Gene expression and methylation using cultured melanocyte data

We conducted colocalization analyses of our GWAS meta-analyses signals using gene expression and methylation cis-QTL data from primary cultures of foreskin melanocytes, isolated from the foreskin of 106 newborn males54,76. Cis-QTLs were assessed for variants in the ±1 Mb region of each gene or CpG54,76. Foreskin melanocytes are currently the most adequate choice to study regulatory mechanisms involved in hair colour due to the shared pigmentation pathways in skin and hair. We used the programme hyprcoloc53 to obtain the posterior probability of a variant being shared between the GWAS and the expression or methylation QTLs. We tested all the significant eQTL genes or meQTL probes within ±250 kb regions flanking the most significant GWAS SNP on each of the genome-wide regions of association (p-value ≤ 1.67e-08) from the logistic meta-analyses summary statistics (11 different loci across the three GWAS models). We used as LD reference the matrix obtained from the CanPath’s Axiom UKBB Array (INFO score >0.3), computed on PLINK (version 1.9; –r square)80,81. We kept and report colocalized regions that reached a posterior probability ≥0.8, indicating high confidence of shared signal.

We performed three transcriptome-wide association studies (TWAS) by imputing the expression profile of the CanPath cohort using GWAS summary statistics and melanocyte RNA-seq expression data54. Using the programme FUSION37, we used as LD reference the CanPath’s Axiom UKBB genotyping array computed in binary PLINK format (version 1.9; –make-bed)80,81. As recommended by FUSION, we used the LDSC munge_sumstats.py script to check the GWAS summary statistics90. Before running the script, we filtered out SNPs with MAF < 0.01, SNPs with a genotyping missing rate >0.01 and SNPs that failed HWE test at significance threshold of 10e-07 using PLINK (version 1.9; –maf 0.01, –geno 0.01, –hwe 10e-7)80,81. We computed expression weights from our melanocyte RNA-seq data one gene at a time. Genes that failed quality control during a heritability check (using minimum heritability p-value of 0.01) were excluded from the further analyses, yielding a total of 3998 genes. We restricted the locus to 500 kb on either side of the gene boundary. We applied a significance cut-off to the final TWAS result of 4.17e-06 (i.e. 0.05/(3998 genes x 3 models tested)).
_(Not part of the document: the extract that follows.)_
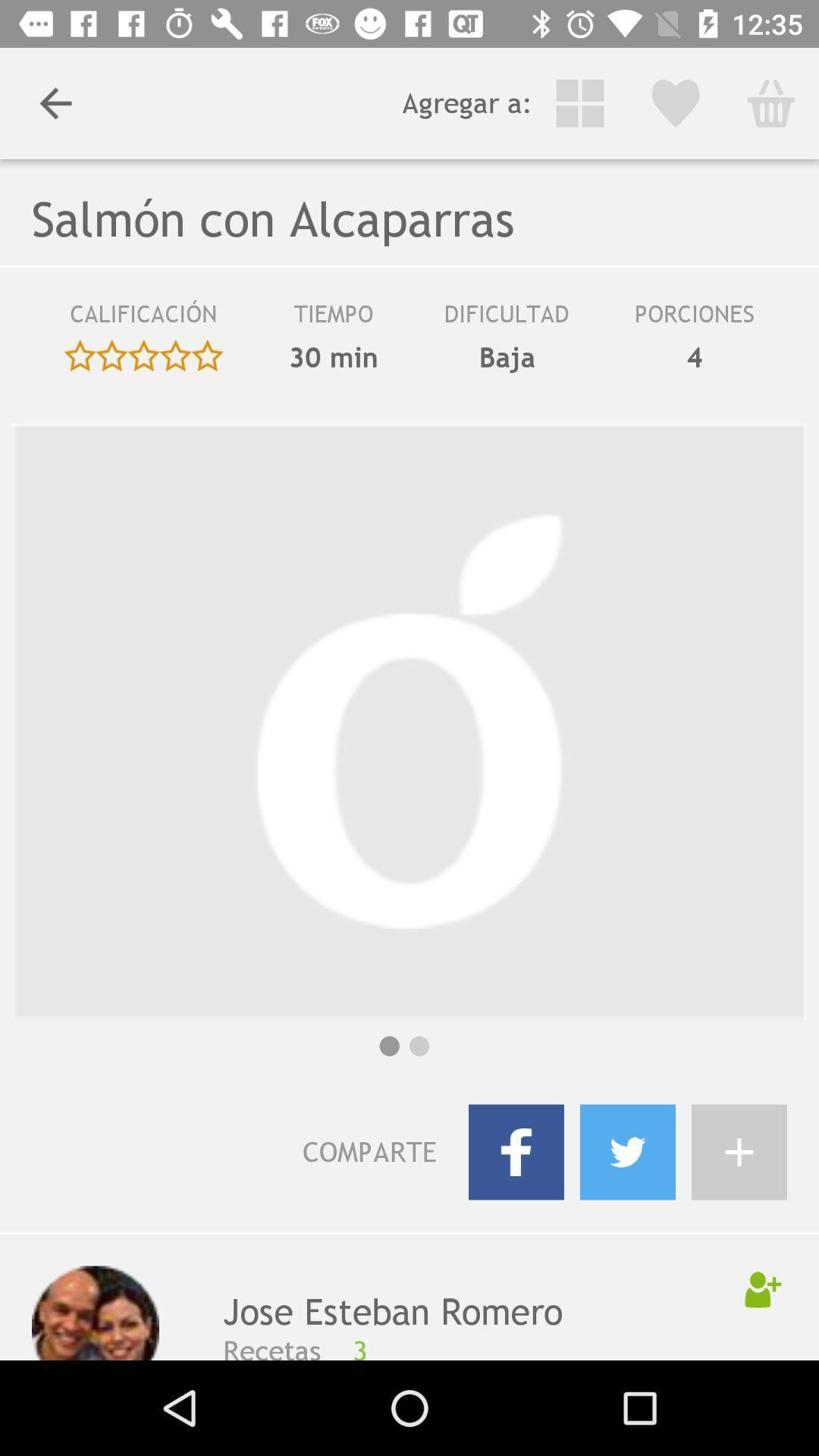 The width and height of the screenshot is (819, 1456). I want to click on the item to the left of agregar a: item, so click(55, 102).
Finally, we performed conditional analysis on FUSION (FUSION_post.process.R script) if more than one gene in a locus was significant, to identify if these were independent signals. We also ran a follow-up permutation test with a maximum of 100,000 permutations to assess if the random distribution of QTL effect sizes could yield a significant association by chance.

Biological pathway gene set enrichment analysis

We performed pathway enrichment analysis using the GENE2FUNC application available on the web-based programme FUMA97, to annotate relevant gene sets in a biological context. FUMA tests if genes are overrepresented in any pre-defined Gene Ontology (GO) gene set, and the significance (p < 0.05) is adjusted for multiple testing per biological category separately, using the Bonferroni method. We used as input the gene IDs that overlapped candidate causal variants defined by FINEMAP for all models jointly (Supplementary Table 4), all genes as a background set (19,283 protein-coding genes), and a minimum overlap of two genes per gene set.

Statistics and reproducibility

Statistical analyses were performed for the GWAS and downstream analyses as described in the corresponding Methods section, including all parameters used to allow reproducibility.

Reporting Summary

Further information on research design is available in the Nature Research Reporting Summary linked to this article.